#### The problem
Reproduce without any pictures the lines from the one that contains "Task: Select the Type tool" through the end of the records, exactly as written.

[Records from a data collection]
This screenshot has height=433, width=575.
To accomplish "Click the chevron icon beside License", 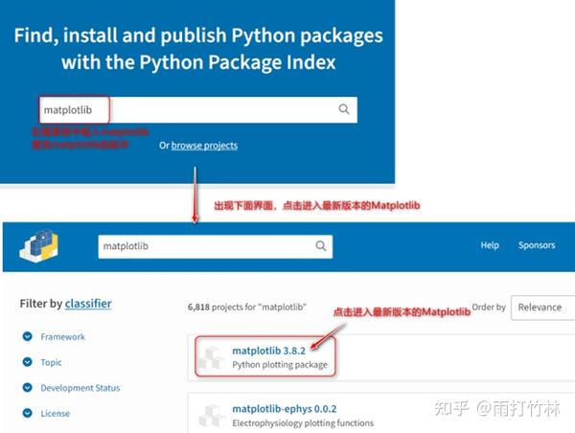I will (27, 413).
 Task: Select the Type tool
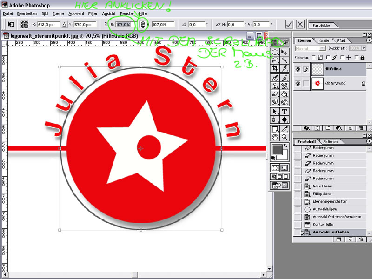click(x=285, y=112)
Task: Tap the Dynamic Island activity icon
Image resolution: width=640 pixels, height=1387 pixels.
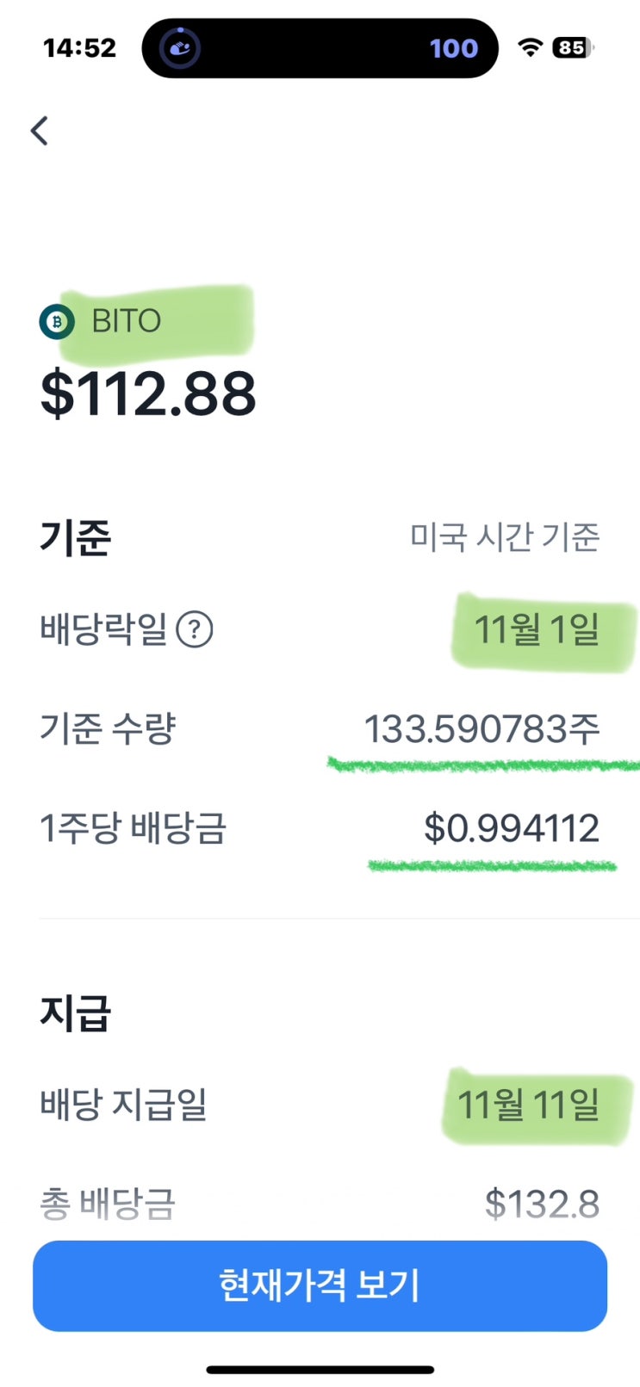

#### Answer
 Task: Select the Type tool
click(x=285, y=112)
Task: Tap the Dynamic Island activity icon
Image resolution: width=640 pixels, height=1387 pixels.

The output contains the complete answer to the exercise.